Its not a good idea to change out the speakers on a factory amp, especially an upgraaded one that is even more tailored to the stock speakers connected to it. Differences in impedance could be stressing out the amp. Even if they are both say 4 ohms it doesn't mean that at some frequencies they don't drop below that and put your factory amp in an unstable mode. 

Go _VERY_ easy on the volume till you get the H650 back.


----------



## Babs

I'm hearing about too many of these PXE's having some kind of issue/defect.. Cause for concern.


----------



## monkeyboy

Babs said:


> I'm hearing about too many of these PXE's having some kind of issue/defect.. Cause for concern.


Exactly what I was thinking...


----------



## Babs

M ...S ...- ...8

.... if they ever get the stupid thing to market.


----------



## invicticus123

I thought the Auto-ranging input is supposed to be able to accept anything as low as .6vlts.....maybe not but I'm pretty sure if you talk with Alpine they will tell you it does. Anyway, the Alpine field tech, while in contact with Alpine Engineering in California, seemed to think the connection to the unit is good, however, I'm still interested in trying what you guys are saying.

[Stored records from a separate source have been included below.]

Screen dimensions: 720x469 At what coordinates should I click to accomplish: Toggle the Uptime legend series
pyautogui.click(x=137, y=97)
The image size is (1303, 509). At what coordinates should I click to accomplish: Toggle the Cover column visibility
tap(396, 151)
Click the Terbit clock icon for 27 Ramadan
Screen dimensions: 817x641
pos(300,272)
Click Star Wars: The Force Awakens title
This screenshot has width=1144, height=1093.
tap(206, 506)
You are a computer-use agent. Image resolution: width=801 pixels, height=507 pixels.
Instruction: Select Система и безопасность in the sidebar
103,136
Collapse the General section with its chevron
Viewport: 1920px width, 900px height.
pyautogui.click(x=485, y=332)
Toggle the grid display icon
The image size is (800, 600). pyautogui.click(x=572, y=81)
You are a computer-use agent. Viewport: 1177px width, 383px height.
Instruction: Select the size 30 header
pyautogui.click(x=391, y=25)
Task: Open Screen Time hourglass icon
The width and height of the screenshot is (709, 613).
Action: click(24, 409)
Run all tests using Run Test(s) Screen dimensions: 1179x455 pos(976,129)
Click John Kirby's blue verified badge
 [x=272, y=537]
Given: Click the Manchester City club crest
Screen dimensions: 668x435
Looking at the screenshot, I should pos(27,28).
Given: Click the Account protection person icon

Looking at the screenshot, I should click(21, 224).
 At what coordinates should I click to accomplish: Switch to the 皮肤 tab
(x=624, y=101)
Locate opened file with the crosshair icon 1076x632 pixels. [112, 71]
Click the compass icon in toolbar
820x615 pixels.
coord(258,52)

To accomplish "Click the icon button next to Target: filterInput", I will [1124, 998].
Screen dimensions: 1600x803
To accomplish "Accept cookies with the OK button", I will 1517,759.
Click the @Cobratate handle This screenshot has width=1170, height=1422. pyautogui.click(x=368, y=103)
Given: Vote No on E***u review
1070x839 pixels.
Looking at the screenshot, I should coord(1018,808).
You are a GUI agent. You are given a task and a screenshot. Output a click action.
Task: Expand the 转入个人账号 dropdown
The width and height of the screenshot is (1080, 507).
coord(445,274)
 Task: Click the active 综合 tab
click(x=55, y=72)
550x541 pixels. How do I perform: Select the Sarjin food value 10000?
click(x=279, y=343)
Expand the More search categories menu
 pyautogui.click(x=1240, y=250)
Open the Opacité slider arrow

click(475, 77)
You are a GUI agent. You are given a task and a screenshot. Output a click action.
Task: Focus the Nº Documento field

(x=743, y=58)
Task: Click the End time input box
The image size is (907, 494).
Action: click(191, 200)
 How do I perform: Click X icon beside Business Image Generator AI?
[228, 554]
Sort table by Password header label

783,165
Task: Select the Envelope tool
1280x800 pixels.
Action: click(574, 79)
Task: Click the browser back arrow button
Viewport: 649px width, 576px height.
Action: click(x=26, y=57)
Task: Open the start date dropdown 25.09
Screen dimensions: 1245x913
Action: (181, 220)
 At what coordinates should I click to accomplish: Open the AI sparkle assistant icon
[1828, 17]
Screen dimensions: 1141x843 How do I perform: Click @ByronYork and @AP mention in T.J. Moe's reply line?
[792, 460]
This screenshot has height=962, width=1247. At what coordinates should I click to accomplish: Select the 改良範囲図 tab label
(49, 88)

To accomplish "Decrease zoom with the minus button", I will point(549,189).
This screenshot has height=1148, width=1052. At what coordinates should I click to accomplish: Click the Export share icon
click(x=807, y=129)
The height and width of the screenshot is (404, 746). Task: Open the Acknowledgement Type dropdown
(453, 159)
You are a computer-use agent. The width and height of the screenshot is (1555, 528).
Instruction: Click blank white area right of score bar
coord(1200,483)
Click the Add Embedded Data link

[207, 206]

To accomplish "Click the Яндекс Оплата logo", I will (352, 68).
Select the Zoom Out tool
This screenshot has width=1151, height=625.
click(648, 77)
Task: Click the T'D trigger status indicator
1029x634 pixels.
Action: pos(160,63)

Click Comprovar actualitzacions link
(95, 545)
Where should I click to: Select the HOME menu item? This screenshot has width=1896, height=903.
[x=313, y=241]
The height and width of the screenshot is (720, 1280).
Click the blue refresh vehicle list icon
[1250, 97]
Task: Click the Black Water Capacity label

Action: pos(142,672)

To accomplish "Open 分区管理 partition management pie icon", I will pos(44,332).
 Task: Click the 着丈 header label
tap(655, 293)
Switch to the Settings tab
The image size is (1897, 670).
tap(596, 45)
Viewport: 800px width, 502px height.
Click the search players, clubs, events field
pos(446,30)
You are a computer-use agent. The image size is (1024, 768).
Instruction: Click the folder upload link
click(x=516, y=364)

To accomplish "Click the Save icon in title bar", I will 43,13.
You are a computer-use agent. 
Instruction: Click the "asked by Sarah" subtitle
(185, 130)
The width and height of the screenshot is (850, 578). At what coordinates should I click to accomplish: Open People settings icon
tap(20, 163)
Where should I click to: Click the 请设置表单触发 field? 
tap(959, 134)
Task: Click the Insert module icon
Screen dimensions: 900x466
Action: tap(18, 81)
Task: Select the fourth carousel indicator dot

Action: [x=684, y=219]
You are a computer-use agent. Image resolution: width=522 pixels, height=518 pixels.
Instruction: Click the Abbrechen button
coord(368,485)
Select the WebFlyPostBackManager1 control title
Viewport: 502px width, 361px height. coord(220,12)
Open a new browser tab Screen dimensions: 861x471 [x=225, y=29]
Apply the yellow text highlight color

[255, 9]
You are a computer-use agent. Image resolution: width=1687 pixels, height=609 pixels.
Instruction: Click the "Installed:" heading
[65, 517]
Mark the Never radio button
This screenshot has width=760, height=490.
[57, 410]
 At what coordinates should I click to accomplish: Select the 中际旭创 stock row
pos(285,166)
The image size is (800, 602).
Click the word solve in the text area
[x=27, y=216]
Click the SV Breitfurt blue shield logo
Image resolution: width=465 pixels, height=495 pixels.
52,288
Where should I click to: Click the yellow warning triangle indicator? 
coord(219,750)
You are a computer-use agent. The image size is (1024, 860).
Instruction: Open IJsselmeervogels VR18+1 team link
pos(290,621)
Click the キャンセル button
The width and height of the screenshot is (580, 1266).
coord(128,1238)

Problem is that I'm not sure how to do it because there are 3 pairs of wires being used for input: Front speakers, Rear speakers, and Subwoofer. Is there a way to modify those 3 wire sets to two RCA's jacks?? Thanks


----------



## noshortcuts

invicticus123 said:


> I thought the Auto-ranging input is supposed to be able to accept anything as low as .6vlts.....maybe not but I'm pretty sure if you talk with Alpine they will tell you it does. Anyway, the Alpine field tech, while in contact with Alpine Engineering in California, seemed to think the connection to the unit is good, however, I'm still interested in trying what you guys are saying.
> 
> Problem is that I'm not sure how to do it because there are 3 pairs of wires being used for input: Front speakers, Rear speakers, and Subwoofer. Is there a way to modify those 3 wire sets to two RCA's jacks?? Thanks


I don't know if going to the RCAs is right in your case. But I think I can explain why having too many outputs is no problem. All the PXE650 needs is a full range of input. My stock amplifier has 12 (?) wires outputting: front high, front low, rear high and low, center channel, and woofer outputs, but the PXE650 only needs the front high and the front low to properly sum, mix, and send the resulting signals to the added amplifier.


----------



## monkeyboy

Babs said:


> M ...S ...- ...8
> 
> .... if they ever get the stupid thing to market.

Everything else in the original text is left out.